Legislator on the Committee of Agriculture yesterday ordered police to arrest two investors, whom they accuse of fraud tobacco produce in the country.
More than 10,000 tobacco farmers are demanding Shs23.6 billion from Continental Tobacco (U) Ltd, a private company run by Kenyan investors.
Nevertheless, corporate executives, who appeared before the committee to explain why they have not paid the farmers blamed the default on “difficult” economic situation and promised to pay when the situation gets better.
“We are concerned that farmers have not received their money in the billions but they come into this tobacco company,” Mr. Kasiriivu Atwoki, chairman of the committee, said.
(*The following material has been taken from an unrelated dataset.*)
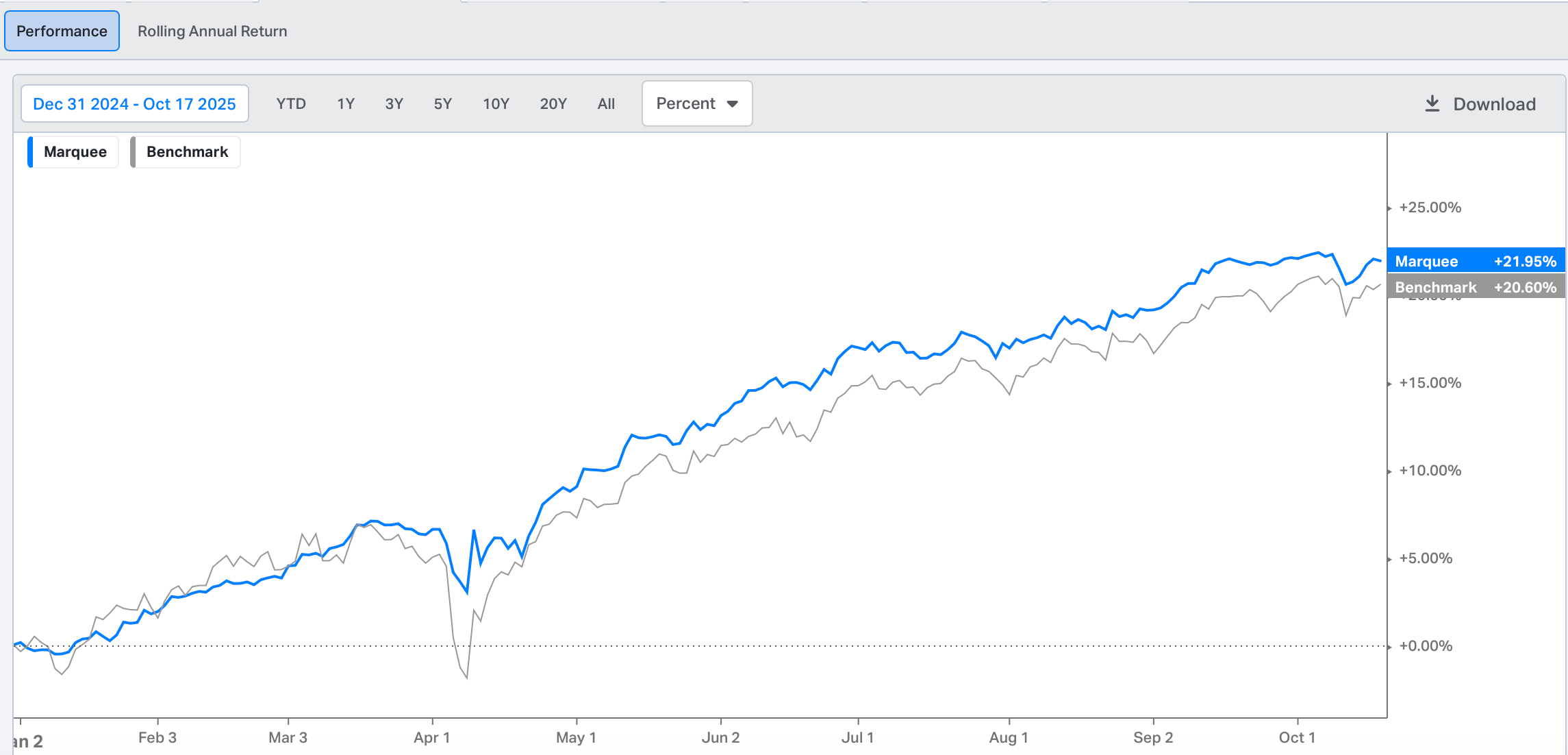
Task: Switch to Rolling Annual Return tab
Action: [x=212, y=31]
“When we visited farmers in Kibaale district, we found them with plaques of books, serving as the proceeds from these investors. Farmers received loans, but these people keep their money.”
The company general manager, Mr Morris Micheni and Mr Michael Mwangi, who is responsible for finance and administration have been transferred from the police criminal investigation to take statements from them.
But Mr. Micheni denied his guilt and promised to pay the farmers, when the company receives cash.
“Around the world economic repression in 2008 and tobacco is no exception. Many cigarette manufacturers in the western world have been under the economic repression,” Mr. Micheni said. “We continue to hold large amounts of unsold from 2009. We are asking farmers to be patient, we will pay them.”
The committee has demanded a list of all affected farmers from tobacco growing areas and how the investors intend to pay them.
Moment of truth
“These investors are claiming that they have not paid farmers for only the previous year yet there are farmers who have not been paid since 2009. We are asking them to come clean and give us all the details. We don’t want farmers to be cheated by these investors.”
But after the interaction with the investors, the committee gave them until the end of this month to seek Shs23.6 billion, or be arrested for nonpayment.
Earlier, in his responses Mr Micheni said: “Our hands are tied. Borrowing from banks is not an option right now due to high interest rates, we must be careful with the finances.”
Asked whether farmers will be paid interest on delayed payments, Mr Micheni said they will not get any interest because the company invests with farmers without immediate returns.